### Given task
Copy out every row below word for word, but leave out the pictures.
+++ Records for the task
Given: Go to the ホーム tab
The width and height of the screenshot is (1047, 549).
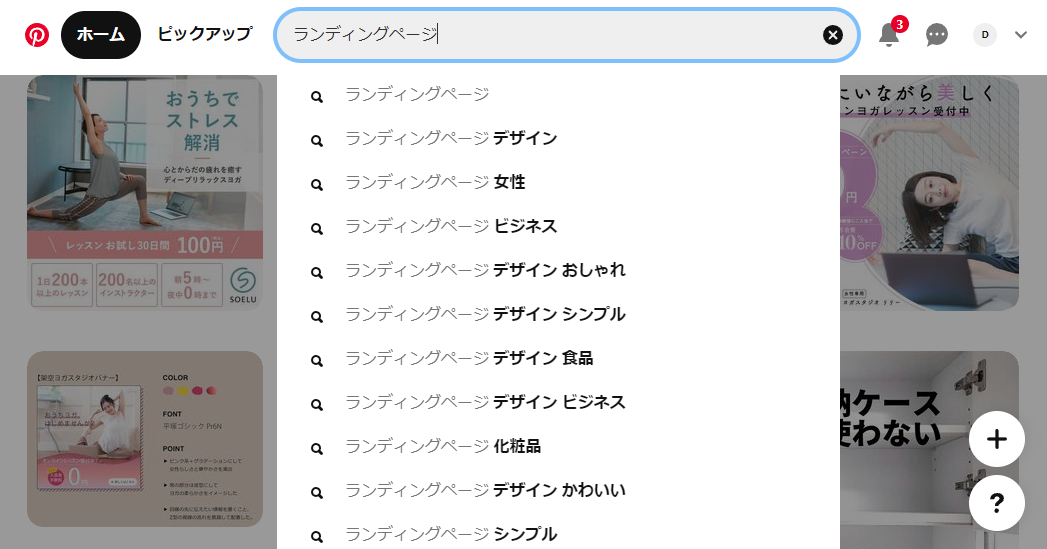Looking at the screenshot, I should point(101,35).
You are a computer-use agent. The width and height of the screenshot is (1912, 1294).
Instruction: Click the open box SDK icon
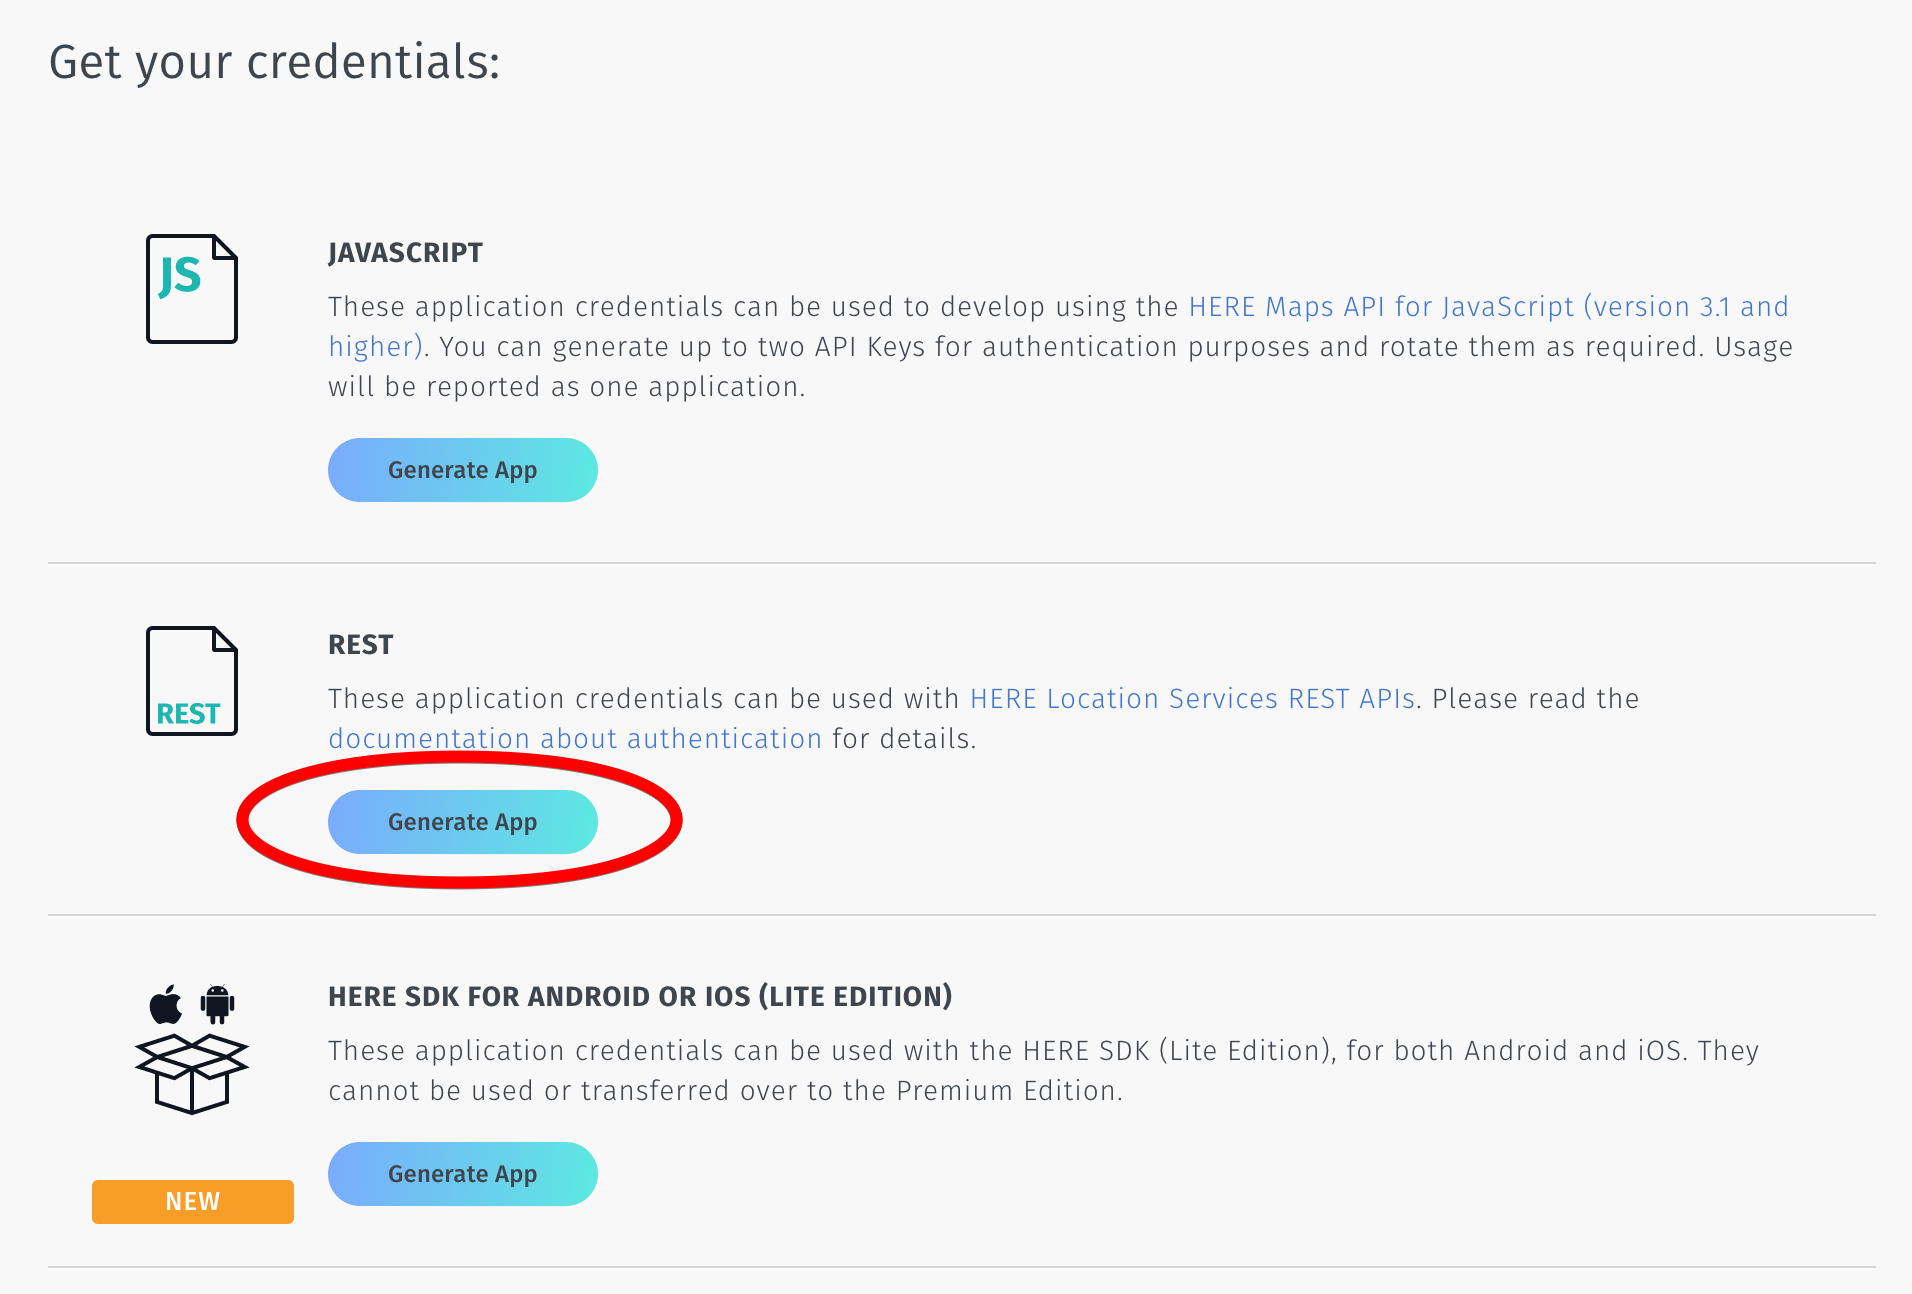191,1074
++++++
### Problem solution
Given: Go to the ホーム tab
The width and height of the screenshot is (1047, 549).
Looking at the screenshot, I should point(101,35).
You are a computer-use agent. The width and height of the screenshot is (1912, 1294).
Instruction: Click the open box SDK icon
191,1074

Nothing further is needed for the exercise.